Ohio Bike Route 65 will run down part of State Route 775 and then parallel, but not on, State Route 7. The route will then go up U.S. Route 52 and will go north toward Scioto County on State Route 650. The designation will be of no cost to the county and is part of the state’s bike route linkage.
“Long term, we are looking at improving signage because obviously you want the motoring public to be aware of bike traffic that they might encounter on these roadways,” Matt McGuire, Ohio Department of Transportation District 9 public information officer, said.
The Ohio Department of Transportation will install signage after designation in coordination with the local areas in which it is being installed.
“It is our intention to officially designate once all local resolutions are collected next year, and then develop signage plan sets for the routes and purchase and install signage,” Caitlin Harley, a manager at the Ohio Department of Transportation overseeing the statewide program, said.

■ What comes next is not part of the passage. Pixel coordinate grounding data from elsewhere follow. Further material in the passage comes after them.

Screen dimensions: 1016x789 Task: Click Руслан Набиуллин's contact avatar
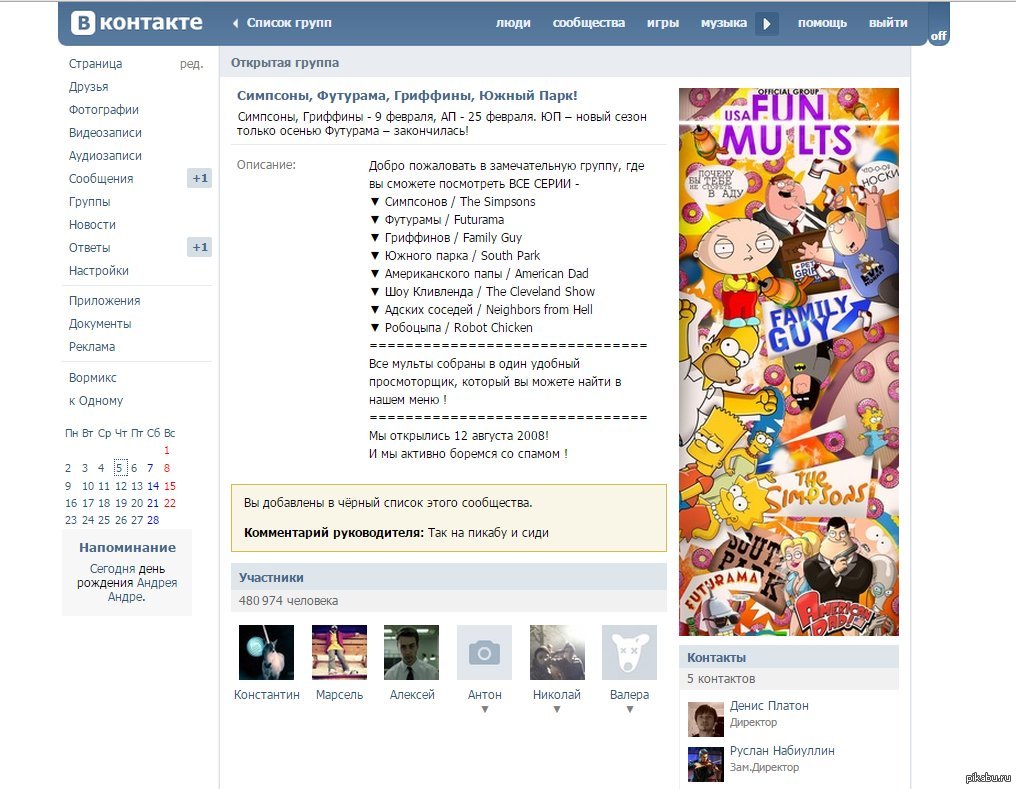coord(705,764)
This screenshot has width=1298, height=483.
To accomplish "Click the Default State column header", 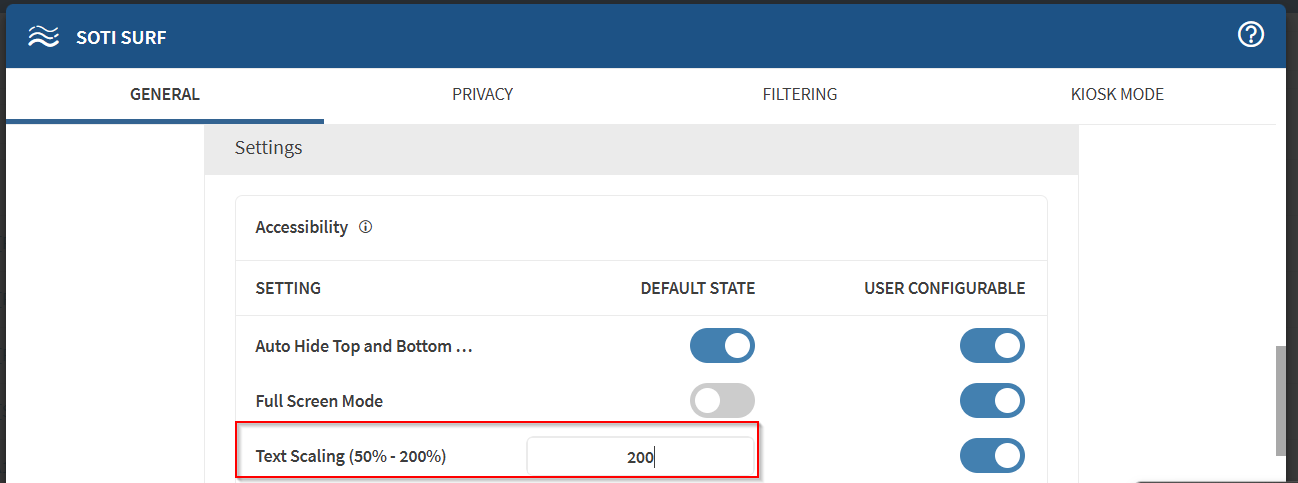I will pyautogui.click(x=697, y=288).
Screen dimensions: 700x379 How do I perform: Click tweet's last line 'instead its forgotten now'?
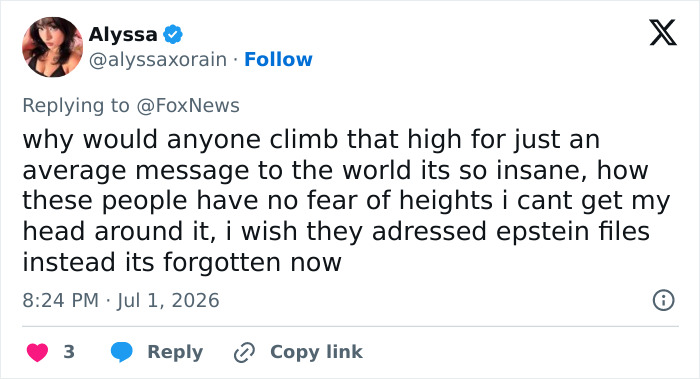[182, 262]
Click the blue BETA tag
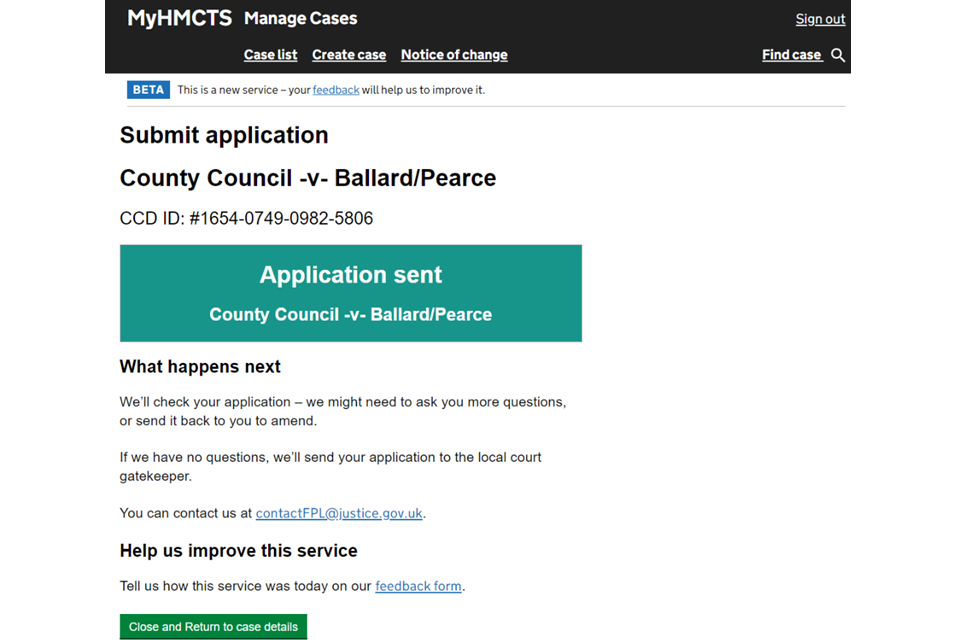The height and width of the screenshot is (640, 960). [x=148, y=90]
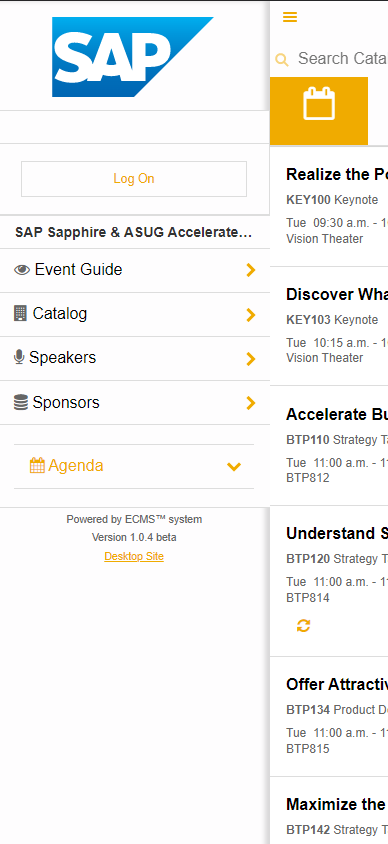The width and height of the screenshot is (388, 844).
Task: Open Catalog via its chevron arrow
Action: point(250,315)
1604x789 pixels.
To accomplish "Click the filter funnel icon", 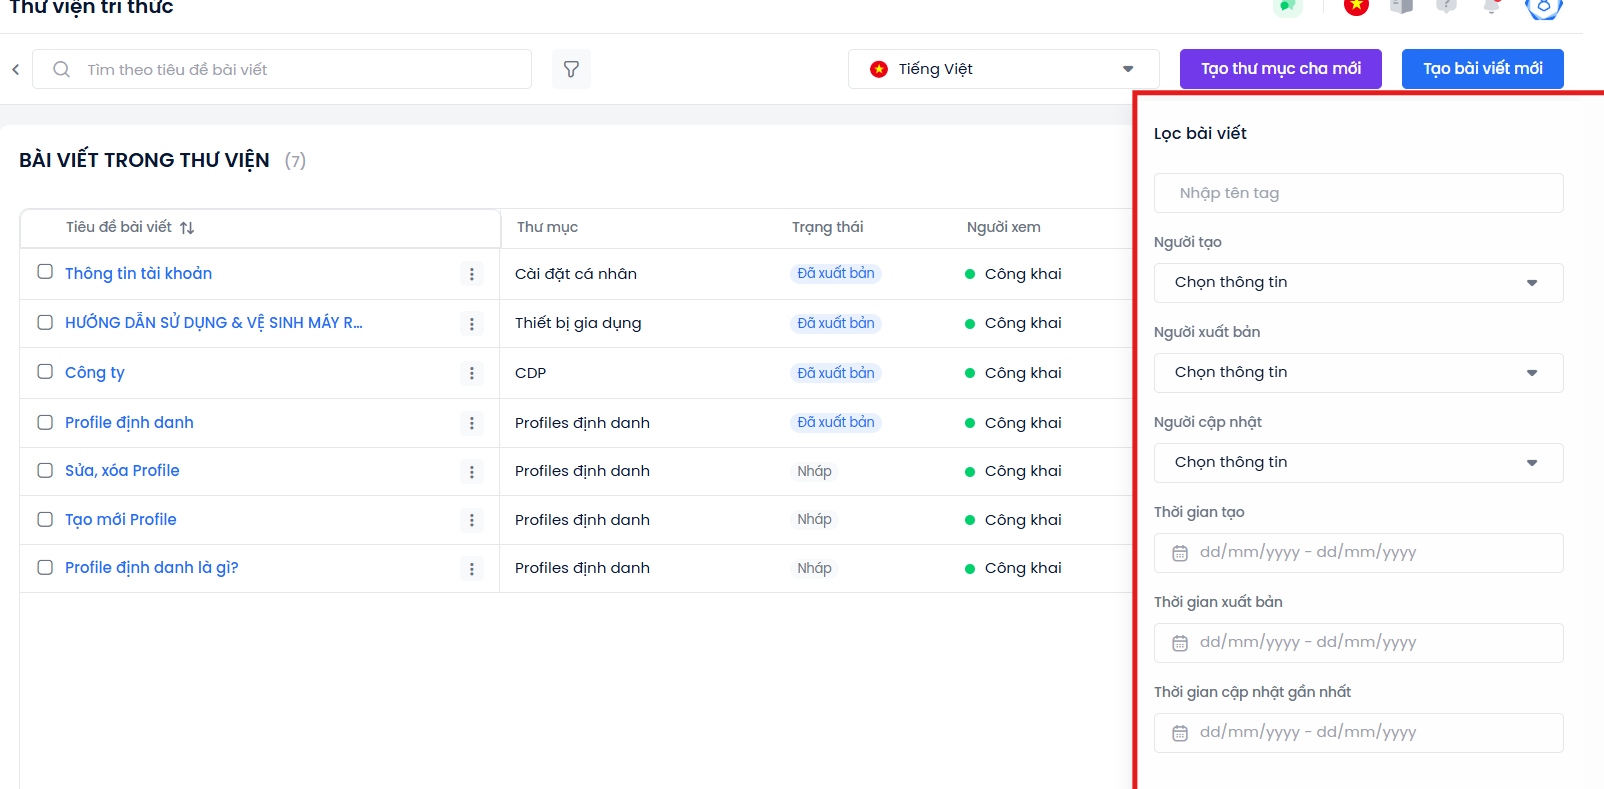I will (571, 69).
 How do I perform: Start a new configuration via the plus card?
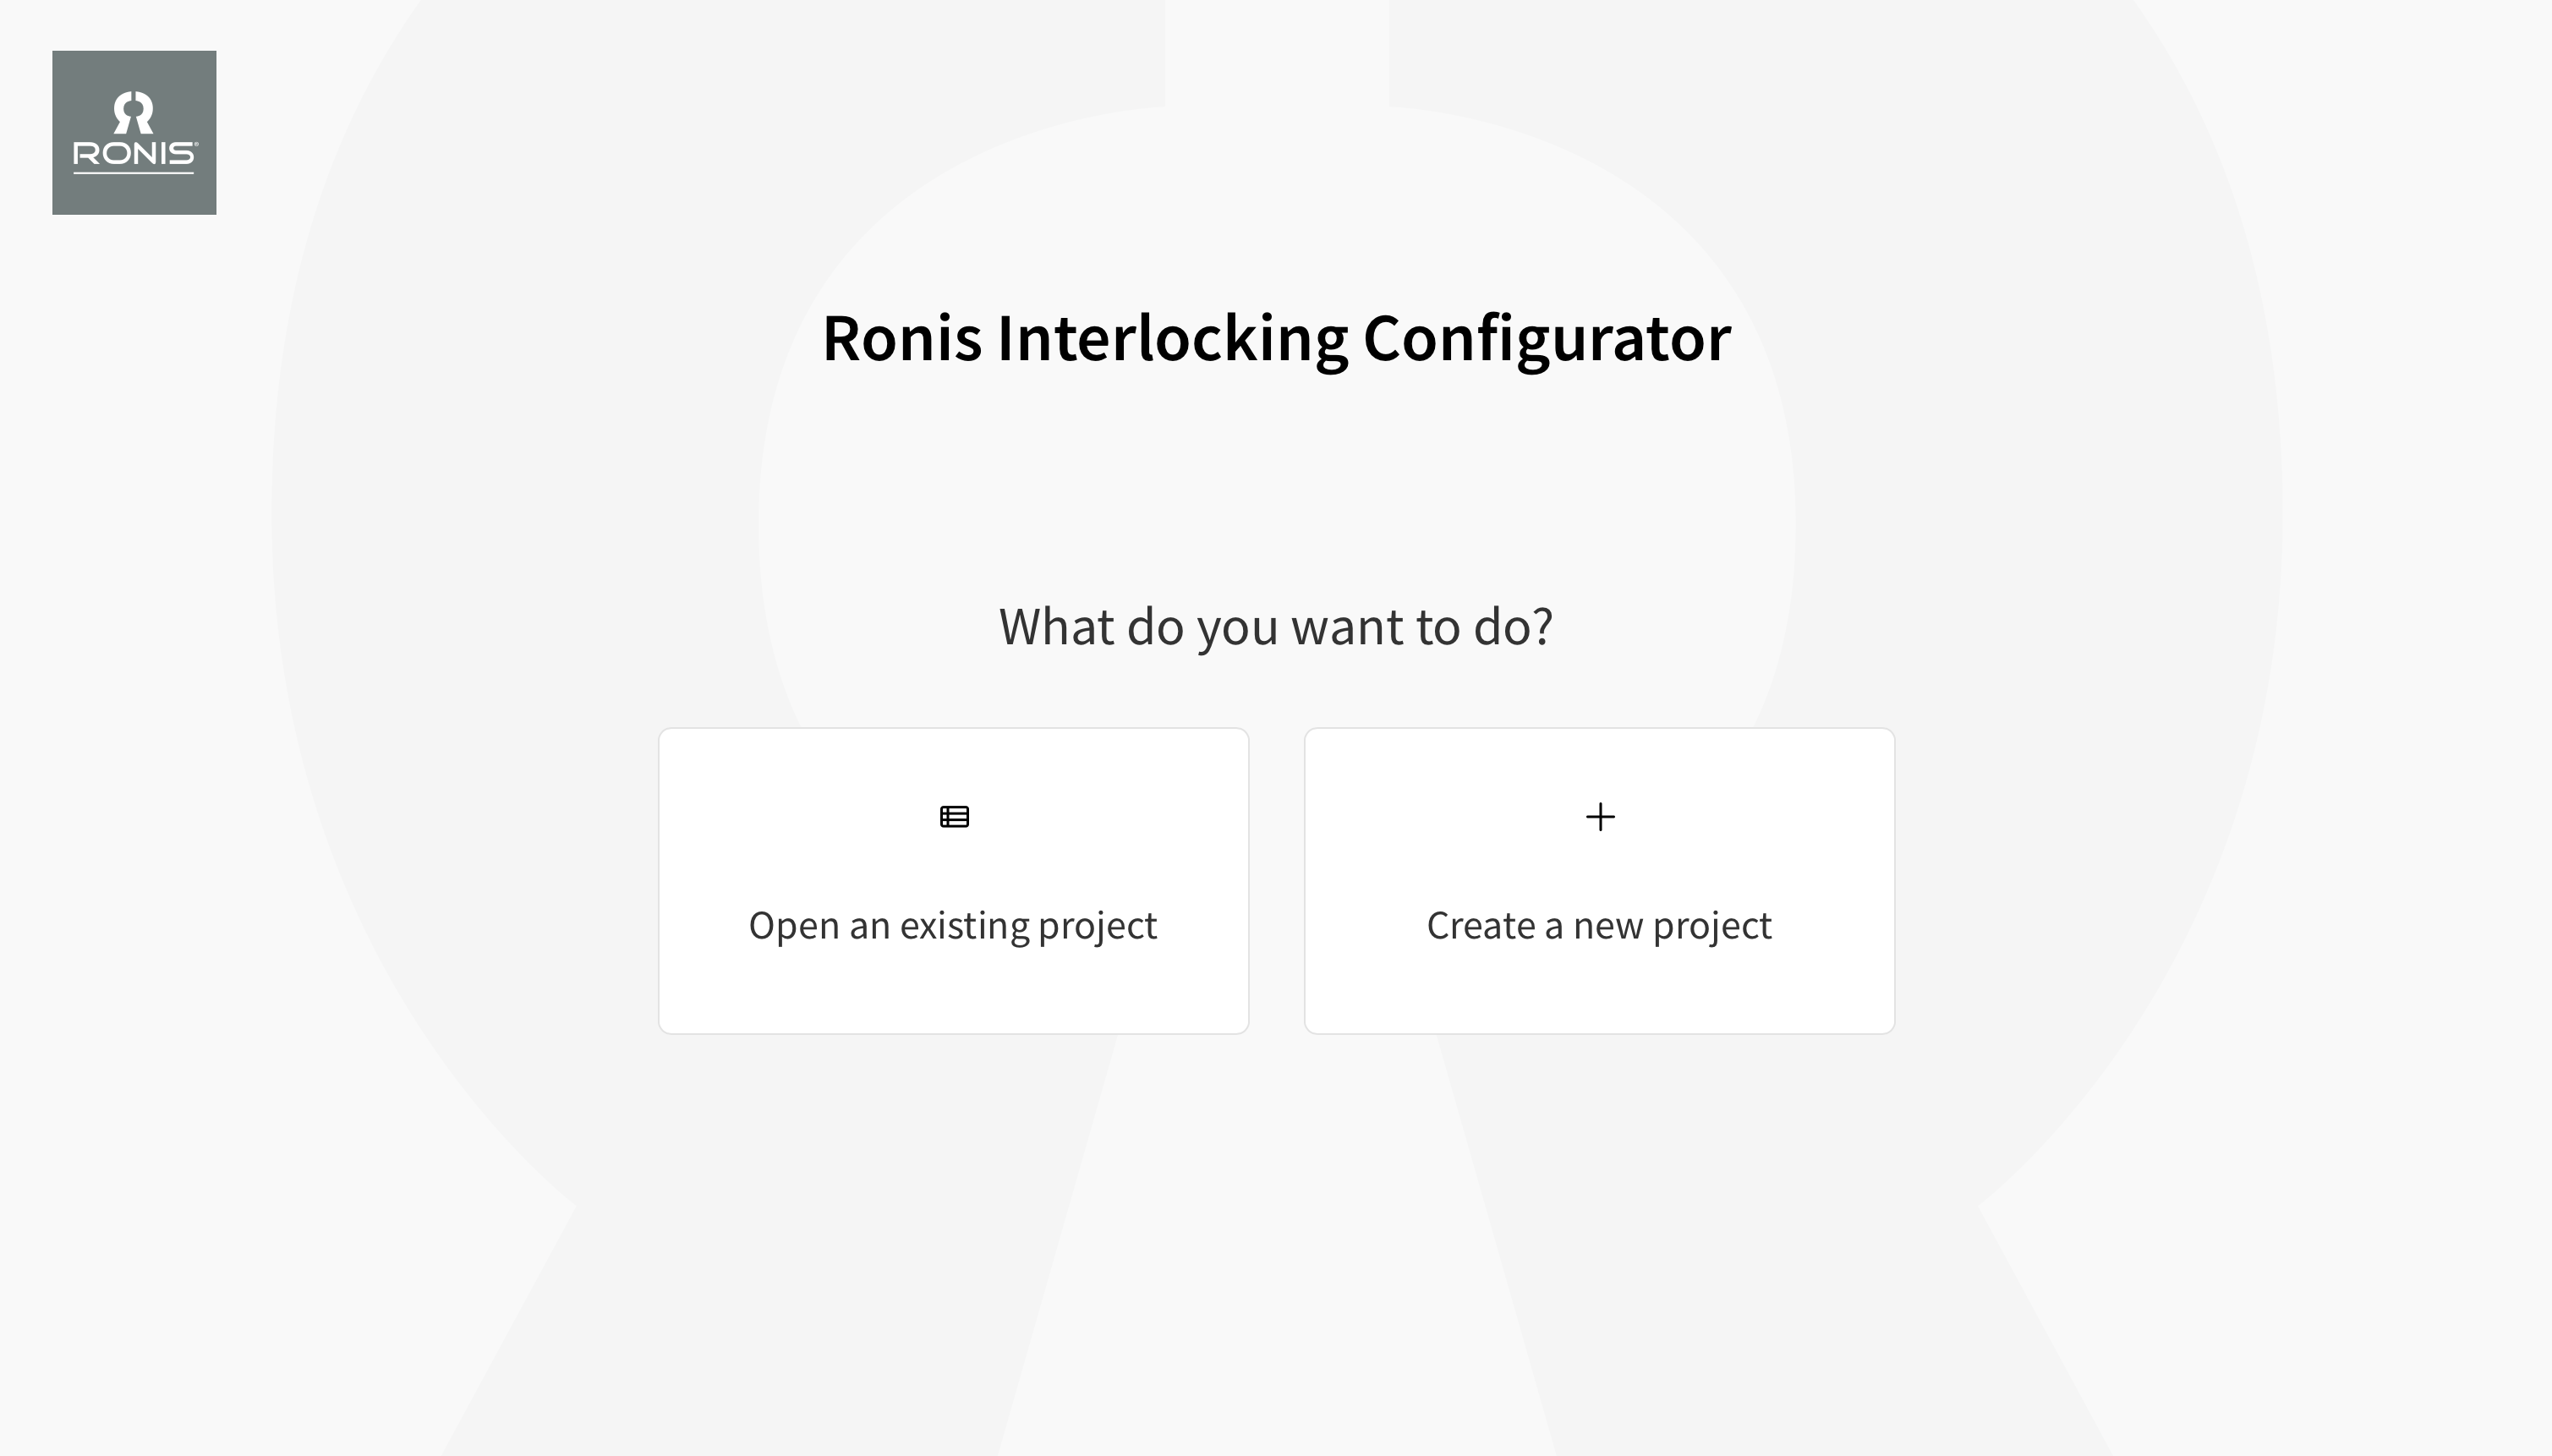[1598, 880]
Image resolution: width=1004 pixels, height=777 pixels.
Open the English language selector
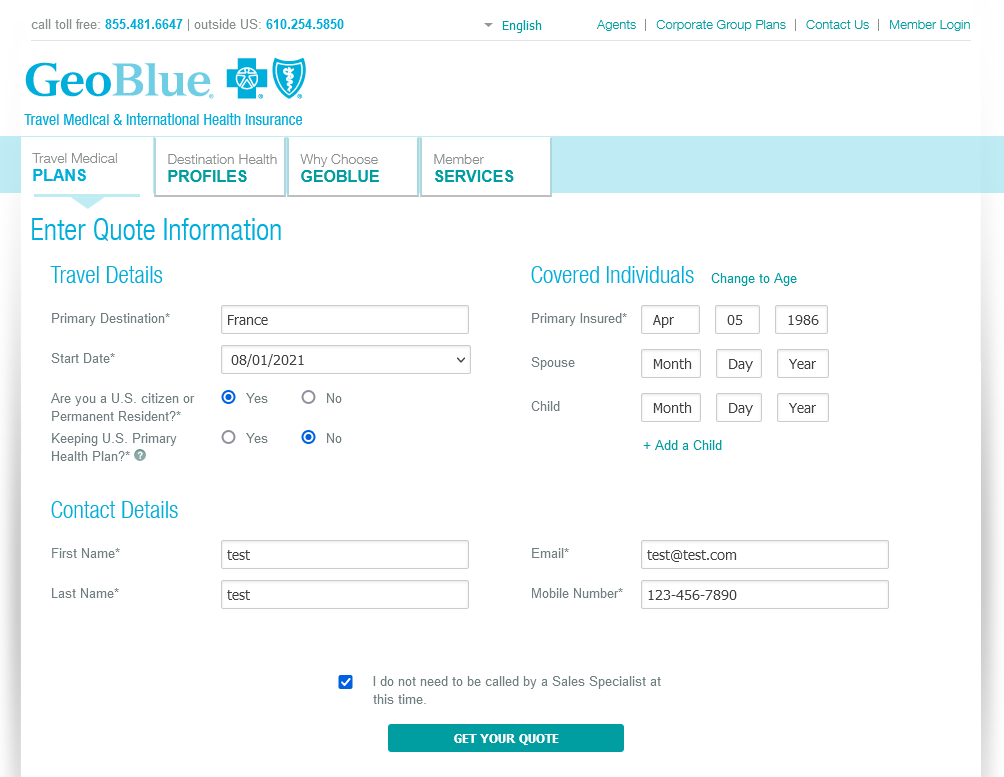pyautogui.click(x=513, y=25)
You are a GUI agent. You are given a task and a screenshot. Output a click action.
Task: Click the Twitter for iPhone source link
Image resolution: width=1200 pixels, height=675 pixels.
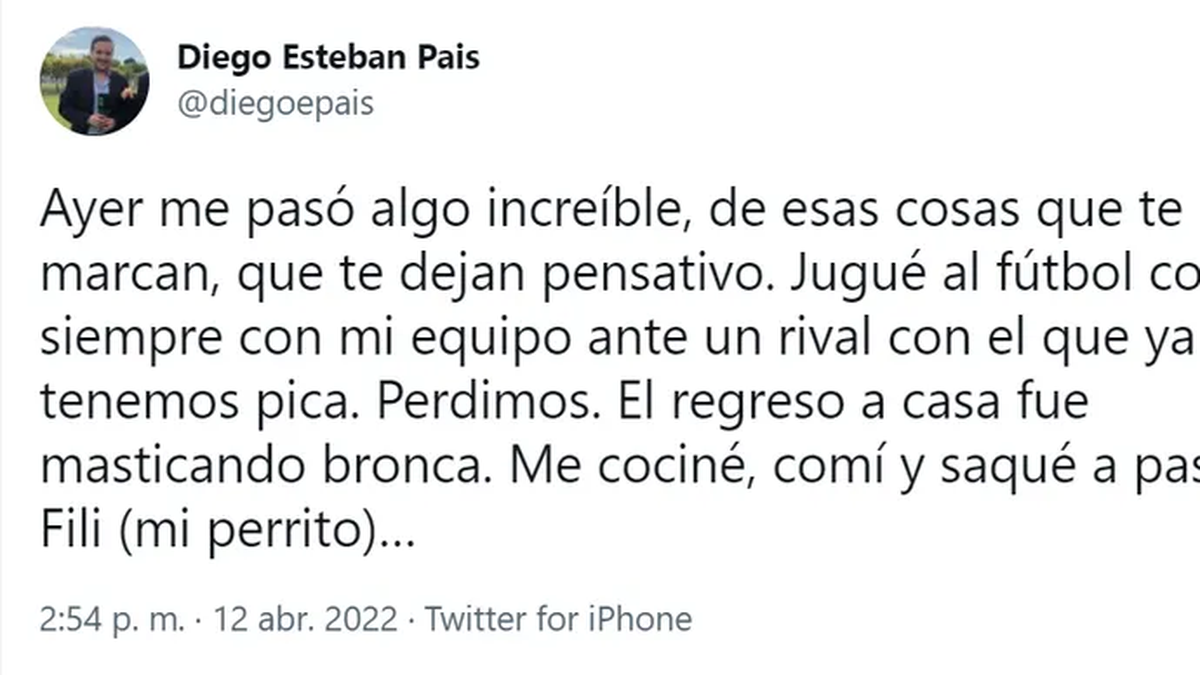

McGuire said that by designating roadways as part of Ohio Bike Route 65, they will be more likely to receive bike path striping on the road. This is on a case-by-case basis and involves community support, he said, something of which he has seen interest from Ironton.
The addition of signage and designation will help Ohio expand transportation options in parts of the state that have previously been limited, McGuire said.
“As we move into the future of transportation, it’s an option that we want to explore and embrace to give the public all the options that we can give them as far as how they navigate our roadways and transportation system.” McGuire said.
Bill Dingus, executive director of the Lawrence Economic Development Corporation, said that he hopes to see a linkage to the Huntington bike route system.
“They’ve got a well-developed trails and bike path system there, and we believe with the 31st Street Bridge and the Sixth Street Bridge, that it would be a simple thing to link those in and just make a real asset for the whole region.” Dingus said.
Dingus said that, compared to other countries, the United States has been slower to develop bike trails, along with other leisure and transportation trails, and that he would like to see more of that in the area.
He also said that he believes designated and linked paths will not only provide more opportunities for transportation in Lawrence County, but may also bring opportunities for bicycle tourism to the area.